Course Correction: Bezos categorizes decisions into two types. Type 1 decisions are "one-way doors" (irreversible). Type 2 decisions are "two-way doors" (reversible). Most decisions are Type 2, meaning if you make a sub-optimal choice at 70% information, you can simply change course once you learn more.
This isn’t about lowering standards. It’s about recognizing that waiting for perfect information is often what slows progress the most.
The 70% Rule in Practice
Here’s how this looks in a modern environment:

The goal is not to eliminate thinking.
The goal is to stop confusing thinking with progress.
Not All Decisions Are Equal
A critical distinction Bezos makes:
Type 1 decisions (one way doors) → irreversible → require more time
Type 2 decisions (two way doors) → reversible → move quickly
Most decisions teams & leaders face daily are Type 2.
And yet—they’re often treated like Type 1.
That’s where momentum gets lost.
Action Over Perfection
If you’re feeling stuck, overwhelmed, or behind, it’s rarely because you don’t know enough.
It’s usually because you’re waiting for a level of certainty that isn’t required.

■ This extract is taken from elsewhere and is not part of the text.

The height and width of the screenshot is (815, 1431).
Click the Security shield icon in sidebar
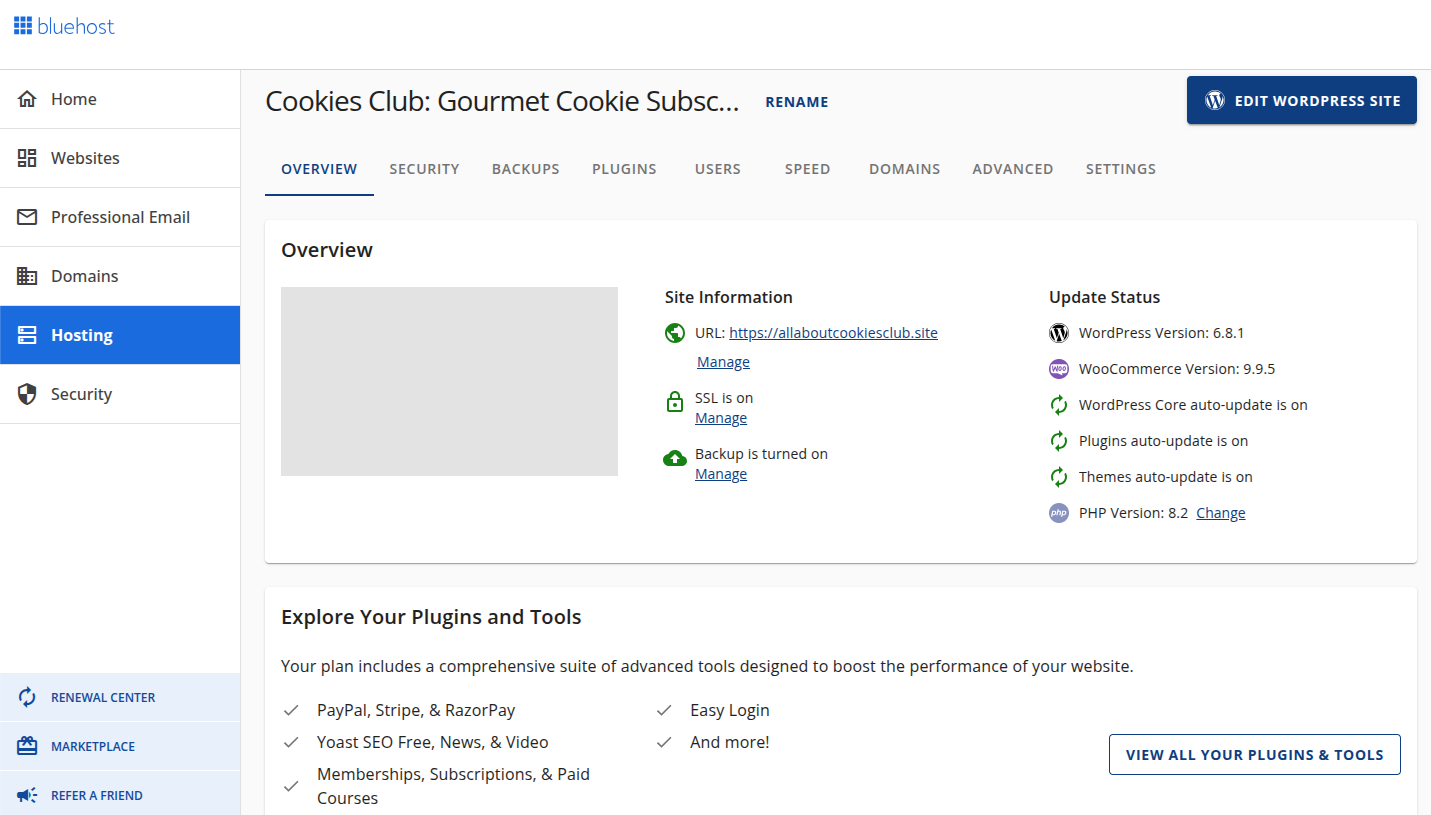pos(27,394)
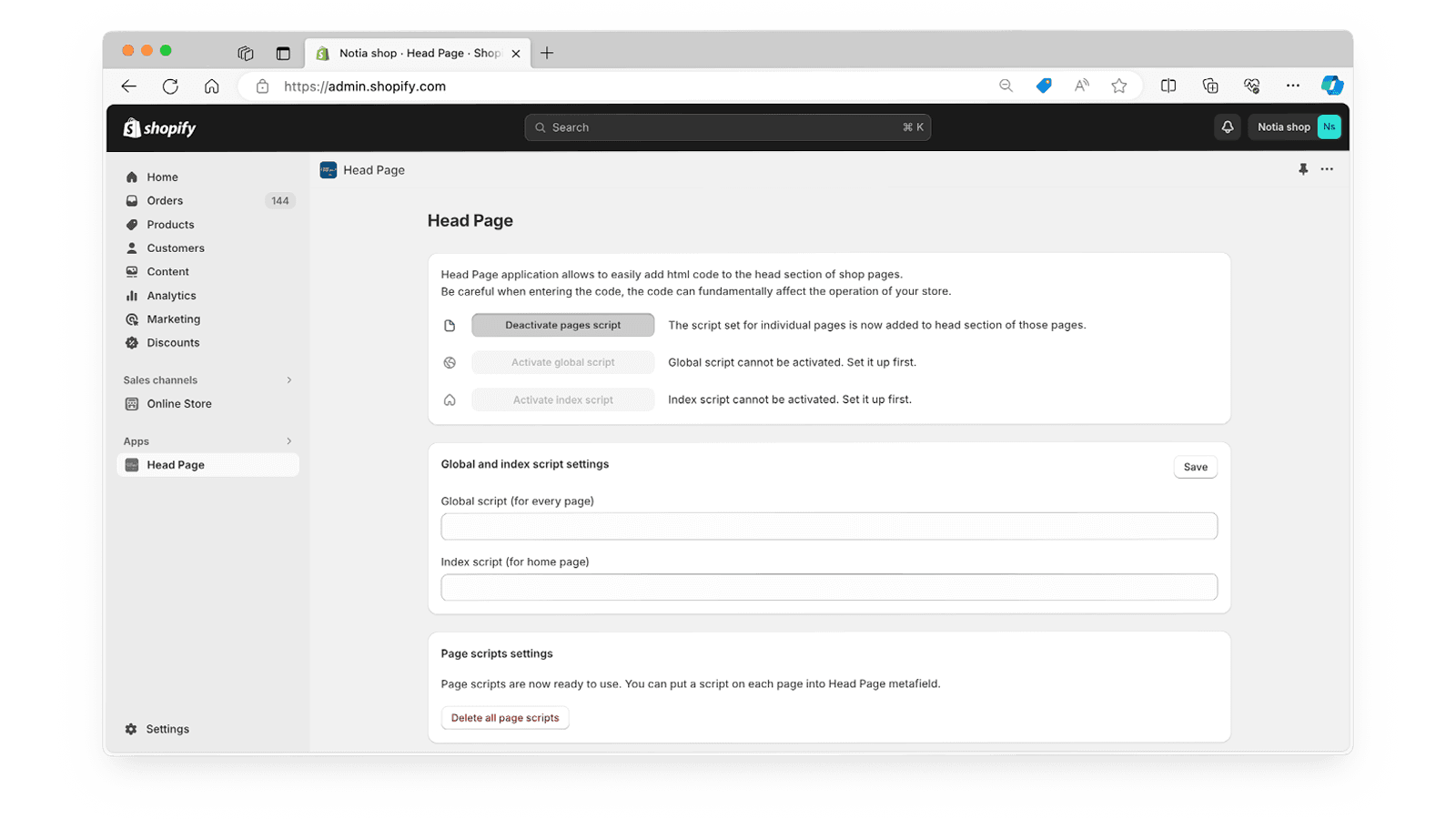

The shift is simple—but not easy:
Decide → act → adjust quickly
Not: plan → wait → perfect → then act
With real-time data, dashboards, and AI-driven insights, you don’t need a perfect plan—you need a responsive one.
A Practical Reflection
Before your next decision, pause and ask:
• Is this decision reversible?
• Am I stuck in thinking instead of acting?
• What am I trying to get perfect?
• What does “good enough to move” look like here?
And the one that cuts through everything:
• Which decision would I regret not making?
Coaching Note
You don’t build confidence before action. You build confidence through action.
Bezos was never just teaching decision-making. He was teaching velocity.
And in a world where change is exponential:
Waiting for 90% certainty isn’t just slow—it’s a risk as someone else has already acted.
The teams and leaders who move forward fastest are not the ones with the most certainty.
They are the ones willing to move with less of it.